───── Textauszug ─────
In den USA sind es die konservativen Christen, die George W. Bush, einen wiedergeborenen Christen, mit an die Macht gebracht haben und seit seiner ersten Präsidentschaft Druck ausüben, dass das Land nach ihren Wertvorstellungen zu einer Art Christenstaat umgeformt wird. Die Gegner sind die Liberalen, Themen gibt es viele. Gefordert wird ein Abtreibungsverbot, ein Verbot homosexueller Ehen, Sterbehilfe wird abgelehnt, man tritt für Keuschheit vor der Ehe und gegen Pornografie und anderes Schmuddliges in den Medien ein. Mit Gewalt, Todesstrafe oder Krieg hat man hingegen keine so großen Probleme, auch den Schutz der Natur, die Gott dem Menschen anvertraut hat, nimmt man nicht so wichtig, Gott wird dies schon regeln. Mindestens so wichtig wie der Einfluss auf den US-Präsidenten und den Kongress ist für die konservativen Christen, deren Kirchen und Organisationen seit der Amtszeit schon viel Geld zugeflossen ist, die Besetzung des Supreme Court. Von den Richtern auf Lebenszeit werden viele Konflikte entschieden, die tief in das Leben der Nation einschneiden können. Würden hier die konservativen Christen eine Mehrheit erhalten, könnte sich, wie diese hoffen und die Liberalen fürchten, das Gesicht der amerikanischen Kultur verändern.
─────
- **Ziel 1**
Fasse den Textauszug über die konservativen Christen in den USA in zwei Sätzen zusammen.
- **Ziel 2**
Schreibe die folgenden Einträge vollständig und Zeile für Zeile unverändert ab.
───── Vorliegende Einträge ─────
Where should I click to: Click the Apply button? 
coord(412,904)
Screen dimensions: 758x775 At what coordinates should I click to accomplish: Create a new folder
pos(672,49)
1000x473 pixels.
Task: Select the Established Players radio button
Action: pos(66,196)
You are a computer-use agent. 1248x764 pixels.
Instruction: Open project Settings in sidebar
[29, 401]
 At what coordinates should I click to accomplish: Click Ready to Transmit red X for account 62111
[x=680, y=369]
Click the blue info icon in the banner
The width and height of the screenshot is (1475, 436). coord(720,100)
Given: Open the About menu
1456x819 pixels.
─────
- **Vollständige Antwort 1**
Konservative Christen in den USA haben George W. Bush mit an die Macht gebracht und drängen darauf, das Land nach ihren Wertvorstellungen umzuformen, etwa durch ein Abtreibungsverbot und ein Verbot homosexueller Ehen. Mindestens so wichtig wie der Einfluss auf Präsident und Kongress ist ihnen die Besetzung des Supreme Court, dessen Richter auf Lebenszeit viele Konflikte entscheiden, und eine konservative Mehrheit dort könnte das Gesicht der amerikanischen Kultur verändern.

- **Vollständige Antwort 2**
Where should I click to: Click the Apply button? 
coord(412,904)
Screen dimensions: 758x775 At what coordinates should I click to accomplish: Create a new folder
pos(672,49)
1000x473 pixels.
Task: Select the Established Players radio button
Action: pos(66,196)
You are a computer-use agent. 1248x764 pixels.
Instruction: Open project Settings in sidebar
[29, 401]
 At what coordinates should I click to accomplish: Click Ready to Transmit red X for account 62111
[x=680, y=369]
Click the blue info icon in the banner
The width and height of the screenshot is (1475, 436). coord(720,100)
Given: Open the About menu
1456x819 pixels.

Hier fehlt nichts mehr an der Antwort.